L'idea della Vecchia Alleanza ancora valida, oltre che una contraddizione, può essere qualificata a rigore come eresia?

Anonimo ha detto...

... Lo stile pontificale (Bergoglio direbbe: vescovile-romano) ha una precisa faccia: quella palpabile e populistica, audiovisiva e spettacolare, che in pochi giorni ne ha fatto un big e un divo di prima grandezza nella coscienza immediata dell'homo videns («ma è uno come noi_»). I suoi gesti, le sue improvvisazioni, le sue parole, le sue mosse sono subito divenuti archetipi populistici: il rifiuto delle divise, degli emblemi e degli arredi liturgici preziosi, l'appartamento modesto fuori del Vaticano, i baci e gli abbracci a tutti, ...

http://www.italiaoggi.it/giornali/dettaglio_giornali.asp?preview=false&accessMode=FA&id=1831567&codiciTestate=1

Anonimo ha detto...

Quanto alla mancata partecipazione al concerto per il presunto motivo della presenza di Finmeccanica...etc... Ma quante volte riceve, bacia, saluta e benedice le medesime e affini personalità politiche e non, capi si stato e ministri...che fanno le stesse cose e peggio...senza che nei comunicati della sala stampa se ne faccia cenno? Dirà loro qualche parolina? ...
Non credo che il motivo sia questo. Va ricercato altrove.

Anonimo ha detto...

L'idea della Vecchia Alleanza ancora valida, oltre che una contraddizione, può essere qualificata a rigore come eresia?
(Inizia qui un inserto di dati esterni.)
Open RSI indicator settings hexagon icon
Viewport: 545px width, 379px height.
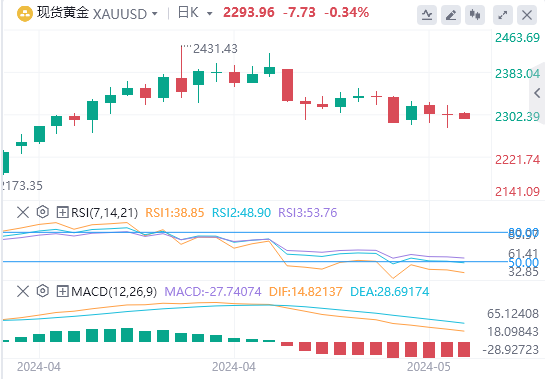(x=42, y=212)

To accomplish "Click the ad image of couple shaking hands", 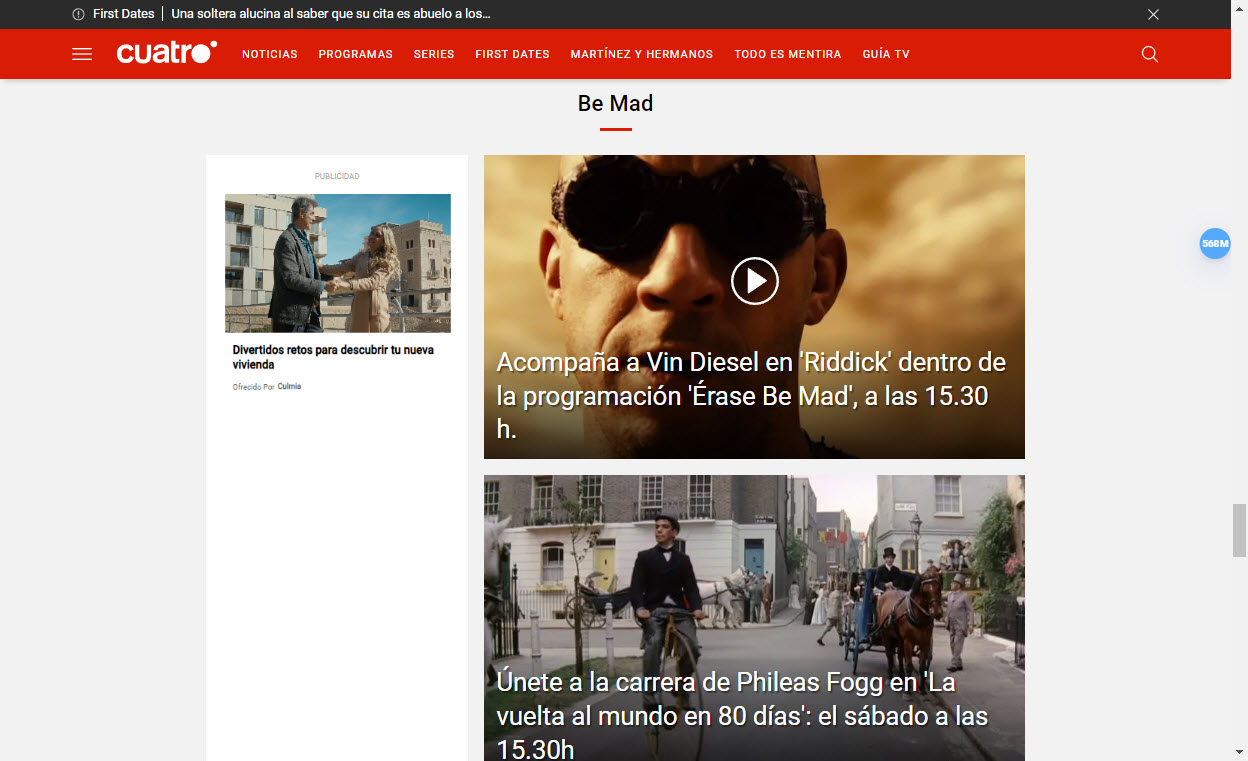I will coord(338,263).
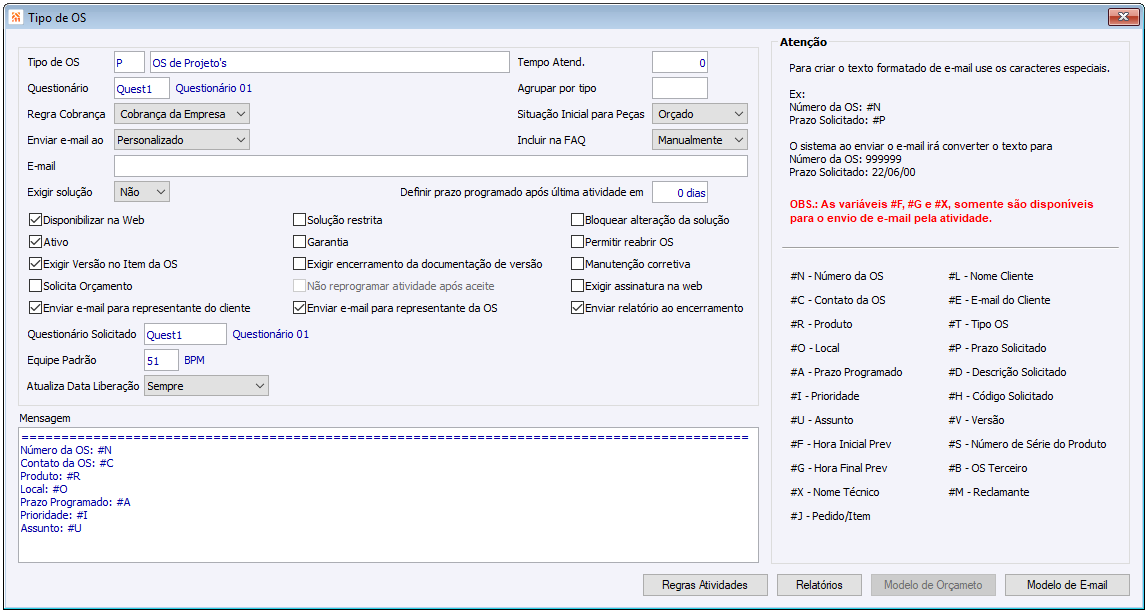This screenshot has height=611, width=1148.
Task: Focus the Tempo Atend. field
Action: coord(679,62)
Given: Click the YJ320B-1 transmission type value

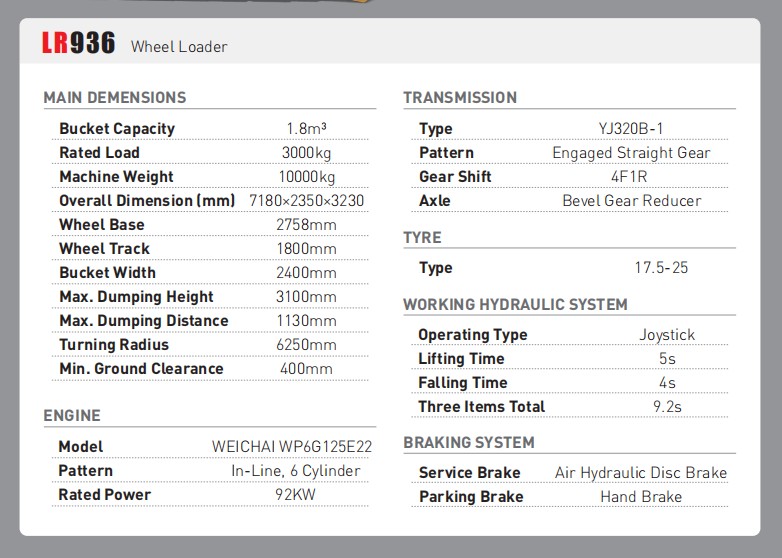Looking at the screenshot, I should click(631, 129).
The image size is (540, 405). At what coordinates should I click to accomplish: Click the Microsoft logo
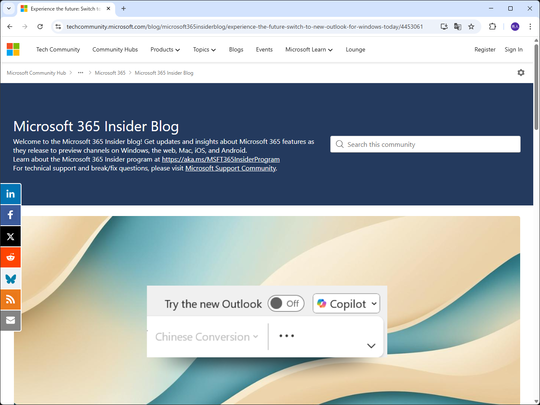[13, 49]
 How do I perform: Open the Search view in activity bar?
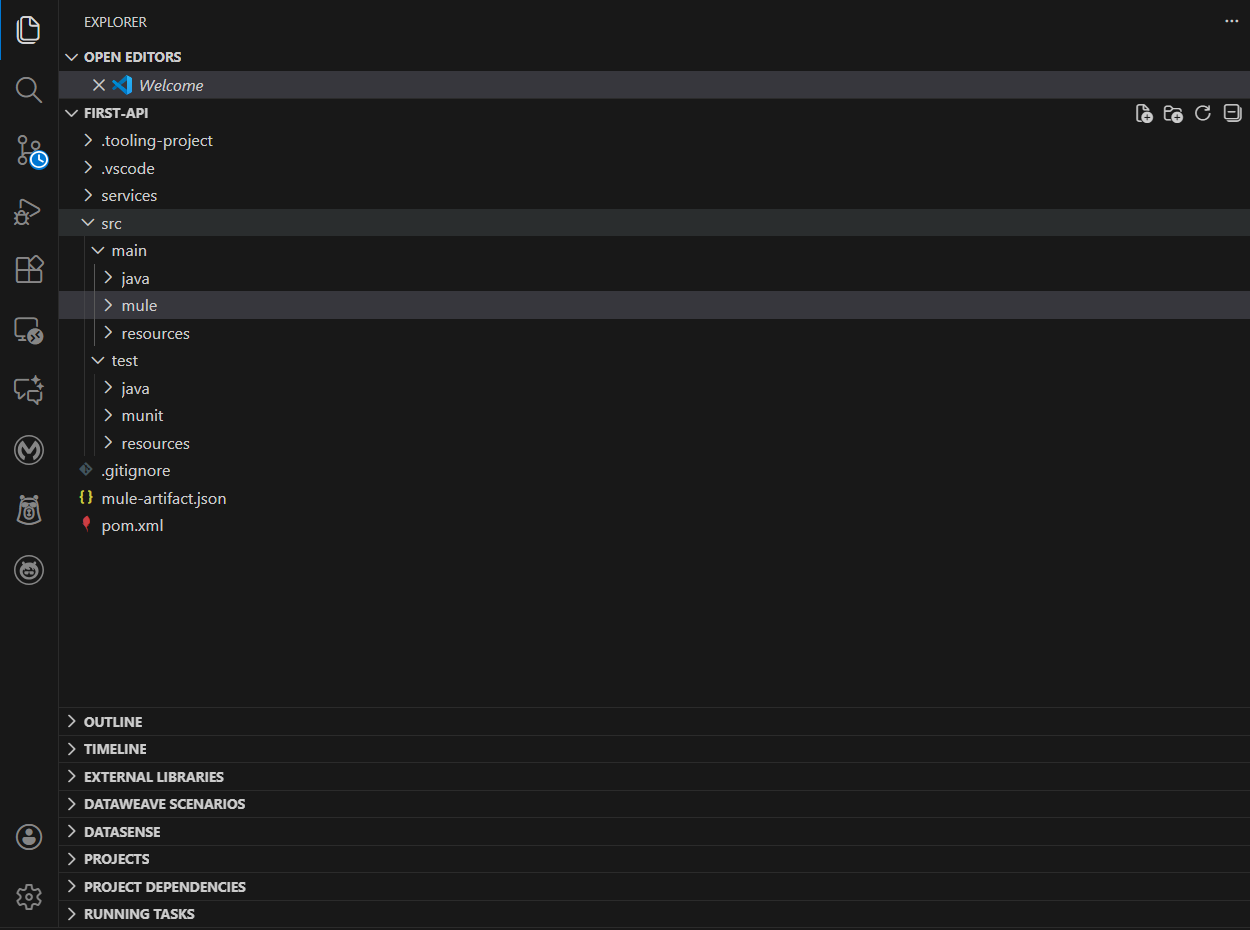click(x=29, y=90)
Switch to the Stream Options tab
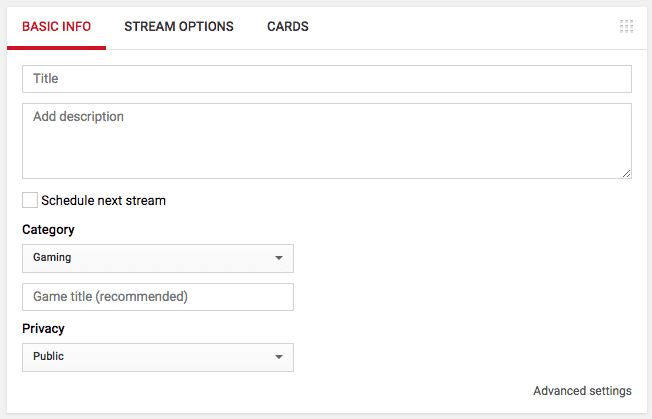The width and height of the screenshot is (652, 419). 179,27
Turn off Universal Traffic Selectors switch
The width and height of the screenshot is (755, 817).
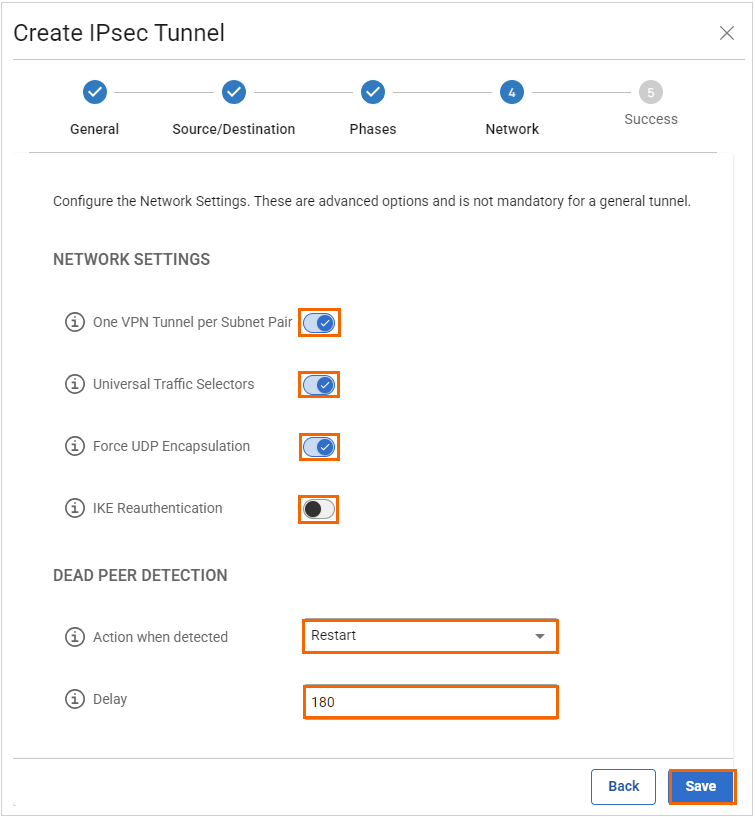319,385
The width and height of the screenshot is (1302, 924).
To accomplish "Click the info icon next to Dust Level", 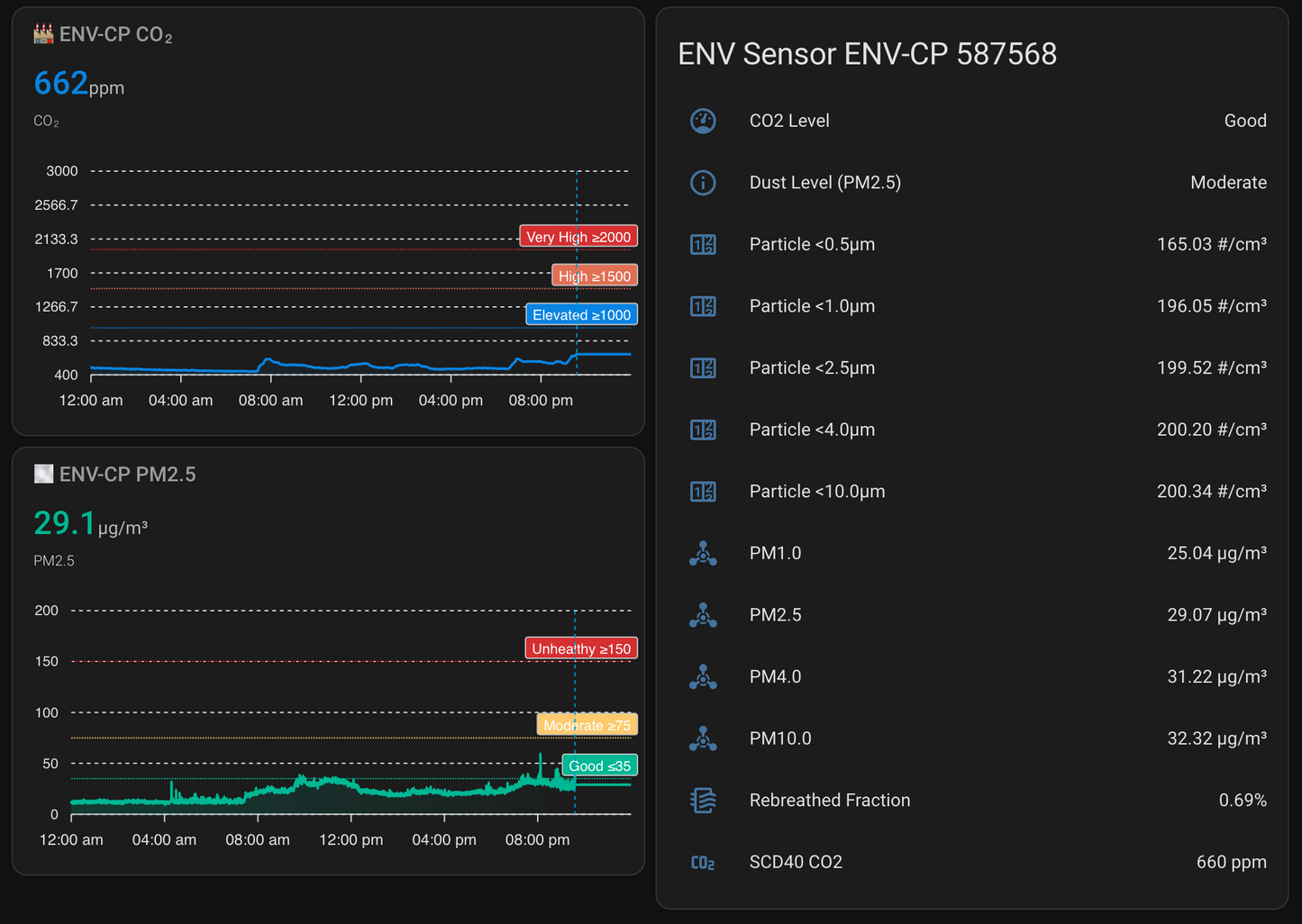I will (x=703, y=183).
Se non è un un'eresia, una forzatura - operata con argomentazioni sofistiche di stampo prettamente rabbinico ;) - lo è di sicuro!

Angelo ha detto...

Quanto alla mancata partecipazione al concerto per il presunto motivo della presenza di Finmeccanica...etc... Ma quante volte riceve, bacia, saluta e benedice le medesime e affini personalità politiche e non, capi si stato e ministri...che fanno le stesse cose e peggio...senza che nei comunicati della sala stampa se ne faccia cenno? Dirà loro qualche parolina? ...
Non credo che il motivo sia questo. Va ricercato altrove.


Verissimo.

Anonimo ha detto...

Mi segnalano, ma non conosco la fonte citata (il libro di Bergoglio), che tra gli scritti del nuovo Papa, Salani ha di recente pubblicato il libro conosciuto come "El jesuita" col titolo "Il nuovo papa si racconta".
Da questo testo emergerebbe che la musica classica (compreso Beethoven) sarebbe amata dal papa stesso.

Non so dire (non ci sono tutti gli elementi) se il gesto del papa sia umorale o abbia motivazioni che non conosceremo mai. Resta in ogni caso un gesto (amore o meno che lui abbia per la musica classica) rude oltre che enigmatico. E forse sono i due aggettivi che più gli si addicono per come posiamo conoscerlo fino ad ora.

rocco ha detto...

leggendo qua e la vedo che il discorso del papa inizia con "shalom!".... ai fratelli maggiori li saluta con shalom ai cattolici con buonasera.